## YOUR ASSIGNMENT:
Echo the following lines back word for word, keeping every character as it is.

[Collected data]
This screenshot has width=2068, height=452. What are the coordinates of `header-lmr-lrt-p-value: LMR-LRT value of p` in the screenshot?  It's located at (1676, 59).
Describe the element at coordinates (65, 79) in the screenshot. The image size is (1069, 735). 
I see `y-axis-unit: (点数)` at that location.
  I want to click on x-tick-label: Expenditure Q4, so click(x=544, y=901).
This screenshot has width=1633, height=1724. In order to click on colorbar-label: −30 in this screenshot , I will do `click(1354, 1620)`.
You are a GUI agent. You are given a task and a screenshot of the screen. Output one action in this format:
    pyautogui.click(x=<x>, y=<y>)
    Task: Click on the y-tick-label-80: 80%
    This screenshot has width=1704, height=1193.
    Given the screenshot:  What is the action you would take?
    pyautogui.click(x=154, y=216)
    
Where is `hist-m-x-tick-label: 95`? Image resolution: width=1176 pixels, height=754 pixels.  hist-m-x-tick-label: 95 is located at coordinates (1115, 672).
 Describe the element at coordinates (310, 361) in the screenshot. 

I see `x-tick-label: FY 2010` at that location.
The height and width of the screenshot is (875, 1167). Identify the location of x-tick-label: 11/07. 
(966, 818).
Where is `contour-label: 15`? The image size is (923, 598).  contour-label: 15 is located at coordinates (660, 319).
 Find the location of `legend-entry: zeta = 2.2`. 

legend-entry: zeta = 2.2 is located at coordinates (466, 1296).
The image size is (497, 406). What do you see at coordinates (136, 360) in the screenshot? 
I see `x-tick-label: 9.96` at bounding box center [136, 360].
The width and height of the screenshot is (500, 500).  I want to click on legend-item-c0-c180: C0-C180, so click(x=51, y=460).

## SOLVED EXERCISE:
This screenshot has width=2068, height=452. What are the coordinates of `header-lmr-lrt-p-value: LMR-LRT value of p` in the screenshot?  It's located at (1676, 59).
Describe the element at coordinates (65, 79) in the screenshot. The image size is (1069, 735). 
I see `y-axis-unit: (点数)` at that location.
  I want to click on x-tick-label: Expenditure Q4, so click(x=544, y=901).
This screenshot has width=1633, height=1724. In order to click on colorbar-label: −30 in this screenshot , I will do `click(1354, 1620)`.
You are a GUI agent. You are given a task and a screenshot of the screen. Output one action in this format:
    pyautogui.click(x=<x>, y=<y>)
    Task: Click on the y-tick-label-80: 80%
    This screenshot has width=1704, height=1193.
    Given the screenshot:  What is the action you would take?
    pyautogui.click(x=154, y=216)
    
Where is `hist-m-x-tick-label: 95`? Image resolution: width=1176 pixels, height=754 pixels.  hist-m-x-tick-label: 95 is located at coordinates (1115, 672).
 Describe the element at coordinates (310, 361) in the screenshot. 

I see `x-tick-label: FY 2010` at that location.
The height and width of the screenshot is (875, 1167). Identify the location of x-tick-label: 11/07. 
(966, 818).
Where is `contour-label: 15`? The image size is (923, 598).  contour-label: 15 is located at coordinates (660, 319).
 Find the location of `legend-entry: zeta = 2.2`. 

legend-entry: zeta = 2.2 is located at coordinates (466, 1296).
The image size is (497, 406). What do you see at coordinates (136, 360) in the screenshot? 
I see `x-tick-label: 9.96` at bounding box center [136, 360].
The width and height of the screenshot is (500, 500).  I want to click on legend-item-c0-c180: C0-C180, so click(x=51, y=460).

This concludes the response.